TASK TO COMPLETE:
After finding the line containing "The height and width of the screenshot is (1084, 1383)." below, please output that line and each following one through the line containing "Given: Click the blue checkmark on Ray 2.46.0", exactly as written.
************
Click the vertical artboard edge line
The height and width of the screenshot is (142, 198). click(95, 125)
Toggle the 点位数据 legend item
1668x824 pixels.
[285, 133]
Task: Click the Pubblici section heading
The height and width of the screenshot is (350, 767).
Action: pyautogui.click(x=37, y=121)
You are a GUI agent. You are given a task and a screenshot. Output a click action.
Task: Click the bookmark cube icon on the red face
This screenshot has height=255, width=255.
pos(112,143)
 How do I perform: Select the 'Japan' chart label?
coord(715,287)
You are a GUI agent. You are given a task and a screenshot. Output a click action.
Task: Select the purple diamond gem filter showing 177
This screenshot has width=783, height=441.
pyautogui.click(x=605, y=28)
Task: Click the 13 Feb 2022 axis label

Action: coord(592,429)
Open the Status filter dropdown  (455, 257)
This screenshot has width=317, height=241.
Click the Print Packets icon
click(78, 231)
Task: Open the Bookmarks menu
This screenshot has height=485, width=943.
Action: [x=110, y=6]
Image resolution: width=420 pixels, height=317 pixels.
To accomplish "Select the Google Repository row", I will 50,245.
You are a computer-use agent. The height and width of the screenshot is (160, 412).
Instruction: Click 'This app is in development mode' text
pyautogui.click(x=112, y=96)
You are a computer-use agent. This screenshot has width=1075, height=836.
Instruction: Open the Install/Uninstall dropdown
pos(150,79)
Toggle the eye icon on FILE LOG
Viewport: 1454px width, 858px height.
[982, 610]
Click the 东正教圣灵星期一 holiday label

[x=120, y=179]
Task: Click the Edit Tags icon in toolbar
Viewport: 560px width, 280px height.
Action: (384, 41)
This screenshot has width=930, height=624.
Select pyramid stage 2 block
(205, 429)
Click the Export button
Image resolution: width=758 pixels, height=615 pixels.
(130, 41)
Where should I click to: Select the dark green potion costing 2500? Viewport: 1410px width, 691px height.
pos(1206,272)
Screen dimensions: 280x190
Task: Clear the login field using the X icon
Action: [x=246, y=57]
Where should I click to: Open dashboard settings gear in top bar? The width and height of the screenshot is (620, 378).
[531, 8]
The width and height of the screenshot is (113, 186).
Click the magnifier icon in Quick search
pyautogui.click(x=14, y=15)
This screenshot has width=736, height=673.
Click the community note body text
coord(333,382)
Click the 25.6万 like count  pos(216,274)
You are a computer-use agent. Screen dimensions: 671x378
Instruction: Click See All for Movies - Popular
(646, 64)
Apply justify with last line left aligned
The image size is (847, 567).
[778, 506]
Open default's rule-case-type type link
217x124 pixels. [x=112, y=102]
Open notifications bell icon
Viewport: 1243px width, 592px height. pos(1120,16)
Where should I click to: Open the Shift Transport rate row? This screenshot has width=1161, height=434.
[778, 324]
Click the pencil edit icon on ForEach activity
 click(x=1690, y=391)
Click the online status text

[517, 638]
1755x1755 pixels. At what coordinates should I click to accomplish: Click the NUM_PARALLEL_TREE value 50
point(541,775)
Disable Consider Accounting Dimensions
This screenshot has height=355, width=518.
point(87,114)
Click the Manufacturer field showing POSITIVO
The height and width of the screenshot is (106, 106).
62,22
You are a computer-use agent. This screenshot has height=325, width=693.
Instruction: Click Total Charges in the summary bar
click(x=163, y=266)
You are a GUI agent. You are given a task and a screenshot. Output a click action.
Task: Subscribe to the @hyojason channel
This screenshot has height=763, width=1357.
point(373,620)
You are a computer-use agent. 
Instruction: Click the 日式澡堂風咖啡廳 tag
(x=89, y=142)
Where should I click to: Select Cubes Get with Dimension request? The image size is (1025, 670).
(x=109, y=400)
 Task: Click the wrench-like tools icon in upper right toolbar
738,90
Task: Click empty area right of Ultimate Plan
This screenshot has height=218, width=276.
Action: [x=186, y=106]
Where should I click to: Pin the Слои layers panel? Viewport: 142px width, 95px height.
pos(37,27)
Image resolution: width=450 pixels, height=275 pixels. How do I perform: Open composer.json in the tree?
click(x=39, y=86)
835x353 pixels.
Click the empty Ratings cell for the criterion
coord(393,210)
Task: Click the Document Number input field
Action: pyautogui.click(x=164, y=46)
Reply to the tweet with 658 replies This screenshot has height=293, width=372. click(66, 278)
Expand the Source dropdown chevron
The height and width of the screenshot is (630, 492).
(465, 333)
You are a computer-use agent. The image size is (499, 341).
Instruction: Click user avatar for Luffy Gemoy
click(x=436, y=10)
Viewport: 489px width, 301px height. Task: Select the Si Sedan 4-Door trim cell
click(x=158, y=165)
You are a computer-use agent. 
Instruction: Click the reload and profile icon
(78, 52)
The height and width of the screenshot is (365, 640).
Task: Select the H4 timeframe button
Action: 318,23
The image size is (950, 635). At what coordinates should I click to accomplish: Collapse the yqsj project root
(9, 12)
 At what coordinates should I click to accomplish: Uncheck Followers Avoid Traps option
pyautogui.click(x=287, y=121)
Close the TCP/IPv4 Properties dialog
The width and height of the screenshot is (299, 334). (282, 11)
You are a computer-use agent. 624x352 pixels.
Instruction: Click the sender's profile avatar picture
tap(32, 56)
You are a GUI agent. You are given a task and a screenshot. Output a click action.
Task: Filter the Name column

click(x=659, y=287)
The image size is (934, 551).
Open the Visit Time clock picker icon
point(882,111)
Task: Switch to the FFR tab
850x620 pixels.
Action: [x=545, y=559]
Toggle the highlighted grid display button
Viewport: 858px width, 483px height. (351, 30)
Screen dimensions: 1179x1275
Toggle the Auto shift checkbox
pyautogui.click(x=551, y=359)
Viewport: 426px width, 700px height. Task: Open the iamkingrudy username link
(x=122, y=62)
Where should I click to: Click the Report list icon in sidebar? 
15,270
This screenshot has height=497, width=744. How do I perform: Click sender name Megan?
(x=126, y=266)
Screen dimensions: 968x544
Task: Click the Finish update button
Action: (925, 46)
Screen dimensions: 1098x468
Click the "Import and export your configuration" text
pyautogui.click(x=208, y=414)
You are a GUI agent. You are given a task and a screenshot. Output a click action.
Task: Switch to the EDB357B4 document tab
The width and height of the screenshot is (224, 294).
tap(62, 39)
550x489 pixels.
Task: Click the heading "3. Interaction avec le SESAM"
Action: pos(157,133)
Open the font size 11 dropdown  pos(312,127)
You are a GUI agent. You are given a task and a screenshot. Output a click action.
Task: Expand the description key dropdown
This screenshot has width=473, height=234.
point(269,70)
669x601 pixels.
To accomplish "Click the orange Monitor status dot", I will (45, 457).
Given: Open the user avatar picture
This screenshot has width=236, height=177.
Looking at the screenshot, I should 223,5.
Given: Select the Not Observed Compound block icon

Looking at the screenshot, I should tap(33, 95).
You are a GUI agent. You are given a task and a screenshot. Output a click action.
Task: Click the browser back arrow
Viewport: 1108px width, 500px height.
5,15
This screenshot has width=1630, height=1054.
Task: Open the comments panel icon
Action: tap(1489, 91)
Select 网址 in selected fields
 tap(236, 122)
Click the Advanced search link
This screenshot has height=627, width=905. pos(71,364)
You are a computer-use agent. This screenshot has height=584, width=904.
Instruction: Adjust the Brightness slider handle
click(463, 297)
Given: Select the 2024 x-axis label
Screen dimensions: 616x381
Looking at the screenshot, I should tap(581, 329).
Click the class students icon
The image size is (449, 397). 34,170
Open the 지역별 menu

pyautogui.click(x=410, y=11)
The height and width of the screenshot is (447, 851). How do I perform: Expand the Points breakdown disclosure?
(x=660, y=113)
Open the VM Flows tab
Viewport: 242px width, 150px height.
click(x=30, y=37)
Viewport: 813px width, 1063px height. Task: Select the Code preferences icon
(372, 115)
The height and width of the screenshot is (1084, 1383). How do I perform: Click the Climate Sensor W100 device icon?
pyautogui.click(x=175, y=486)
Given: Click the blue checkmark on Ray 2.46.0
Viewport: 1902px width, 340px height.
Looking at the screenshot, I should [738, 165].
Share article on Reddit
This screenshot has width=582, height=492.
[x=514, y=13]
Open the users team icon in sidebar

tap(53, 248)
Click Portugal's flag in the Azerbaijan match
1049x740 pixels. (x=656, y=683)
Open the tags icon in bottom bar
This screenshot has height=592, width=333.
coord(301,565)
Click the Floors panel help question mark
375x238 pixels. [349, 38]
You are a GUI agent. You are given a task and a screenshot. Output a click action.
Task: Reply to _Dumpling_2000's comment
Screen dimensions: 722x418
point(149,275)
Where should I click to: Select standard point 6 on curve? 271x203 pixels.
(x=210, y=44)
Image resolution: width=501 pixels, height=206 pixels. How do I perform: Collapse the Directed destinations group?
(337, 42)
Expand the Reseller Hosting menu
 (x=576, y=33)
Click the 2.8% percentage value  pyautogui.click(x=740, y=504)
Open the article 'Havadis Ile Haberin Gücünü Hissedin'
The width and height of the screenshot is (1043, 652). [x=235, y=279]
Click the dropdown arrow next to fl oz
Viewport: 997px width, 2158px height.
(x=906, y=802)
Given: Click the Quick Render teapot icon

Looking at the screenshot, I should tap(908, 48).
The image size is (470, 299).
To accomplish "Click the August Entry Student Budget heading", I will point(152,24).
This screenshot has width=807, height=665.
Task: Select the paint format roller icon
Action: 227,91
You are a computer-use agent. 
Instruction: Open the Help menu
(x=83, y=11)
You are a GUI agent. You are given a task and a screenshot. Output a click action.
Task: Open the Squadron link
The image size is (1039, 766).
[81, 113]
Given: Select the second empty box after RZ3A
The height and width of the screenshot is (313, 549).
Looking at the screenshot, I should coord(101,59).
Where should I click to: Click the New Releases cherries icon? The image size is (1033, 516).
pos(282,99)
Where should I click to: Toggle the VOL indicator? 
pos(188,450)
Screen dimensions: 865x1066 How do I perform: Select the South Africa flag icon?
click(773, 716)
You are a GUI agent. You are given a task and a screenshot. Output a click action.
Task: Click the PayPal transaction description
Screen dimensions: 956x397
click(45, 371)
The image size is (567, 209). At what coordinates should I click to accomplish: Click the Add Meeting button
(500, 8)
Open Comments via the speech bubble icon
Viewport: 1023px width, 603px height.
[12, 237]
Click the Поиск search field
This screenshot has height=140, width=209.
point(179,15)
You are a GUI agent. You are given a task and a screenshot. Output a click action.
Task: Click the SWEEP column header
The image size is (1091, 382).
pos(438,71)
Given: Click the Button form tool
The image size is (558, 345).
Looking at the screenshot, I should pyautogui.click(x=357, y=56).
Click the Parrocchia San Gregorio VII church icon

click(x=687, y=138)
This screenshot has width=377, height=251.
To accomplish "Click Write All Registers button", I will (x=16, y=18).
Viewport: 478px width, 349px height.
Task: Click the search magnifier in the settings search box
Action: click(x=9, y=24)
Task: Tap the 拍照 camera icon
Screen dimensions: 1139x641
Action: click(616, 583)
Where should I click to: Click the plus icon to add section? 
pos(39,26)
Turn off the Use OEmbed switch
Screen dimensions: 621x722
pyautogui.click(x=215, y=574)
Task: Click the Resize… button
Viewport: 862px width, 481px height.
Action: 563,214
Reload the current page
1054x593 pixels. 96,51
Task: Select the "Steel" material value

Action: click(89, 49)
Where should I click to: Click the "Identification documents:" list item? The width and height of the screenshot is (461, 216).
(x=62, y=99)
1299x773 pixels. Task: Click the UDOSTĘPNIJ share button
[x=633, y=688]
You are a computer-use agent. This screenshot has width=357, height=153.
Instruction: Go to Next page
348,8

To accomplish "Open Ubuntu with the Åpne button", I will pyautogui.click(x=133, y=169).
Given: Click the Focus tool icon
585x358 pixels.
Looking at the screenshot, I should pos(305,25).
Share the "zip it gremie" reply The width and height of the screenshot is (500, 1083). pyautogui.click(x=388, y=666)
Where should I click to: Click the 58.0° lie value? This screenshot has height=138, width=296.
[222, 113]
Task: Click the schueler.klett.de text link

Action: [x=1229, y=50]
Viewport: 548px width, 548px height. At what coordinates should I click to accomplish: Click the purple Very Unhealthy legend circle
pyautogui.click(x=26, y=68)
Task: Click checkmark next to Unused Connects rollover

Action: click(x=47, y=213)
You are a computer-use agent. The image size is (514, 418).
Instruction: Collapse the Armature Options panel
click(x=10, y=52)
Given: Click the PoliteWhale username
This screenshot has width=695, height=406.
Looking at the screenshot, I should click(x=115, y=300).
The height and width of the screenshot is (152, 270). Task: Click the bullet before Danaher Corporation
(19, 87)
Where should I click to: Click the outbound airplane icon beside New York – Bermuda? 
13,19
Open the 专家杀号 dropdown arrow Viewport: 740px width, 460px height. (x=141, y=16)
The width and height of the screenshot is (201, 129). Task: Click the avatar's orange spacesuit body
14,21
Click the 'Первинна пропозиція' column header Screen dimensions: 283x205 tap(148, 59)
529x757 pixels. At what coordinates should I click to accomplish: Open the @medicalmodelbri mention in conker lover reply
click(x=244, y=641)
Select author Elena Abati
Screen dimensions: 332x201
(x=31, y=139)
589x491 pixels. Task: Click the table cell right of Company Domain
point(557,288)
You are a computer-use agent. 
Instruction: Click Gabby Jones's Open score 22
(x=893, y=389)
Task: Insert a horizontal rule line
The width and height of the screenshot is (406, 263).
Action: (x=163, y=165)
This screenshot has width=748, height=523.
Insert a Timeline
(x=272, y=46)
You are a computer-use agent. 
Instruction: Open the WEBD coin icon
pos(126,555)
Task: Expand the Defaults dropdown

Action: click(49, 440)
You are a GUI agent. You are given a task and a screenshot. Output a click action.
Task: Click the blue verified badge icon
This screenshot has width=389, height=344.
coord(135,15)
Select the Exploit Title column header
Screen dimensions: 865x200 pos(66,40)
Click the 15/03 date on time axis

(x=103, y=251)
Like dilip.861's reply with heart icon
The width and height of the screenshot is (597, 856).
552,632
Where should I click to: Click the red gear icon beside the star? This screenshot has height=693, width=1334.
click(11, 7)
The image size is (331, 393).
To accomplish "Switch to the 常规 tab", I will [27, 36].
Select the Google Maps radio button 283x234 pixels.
************
SOLUTION TO THE PROBLEM:
The height and width of the screenshot is (1084, 1383). How do I perform: Click the Climate Sensor W100 device icon?
pyautogui.click(x=175, y=486)
Given: Click the blue checkmark on Ray 2.46.0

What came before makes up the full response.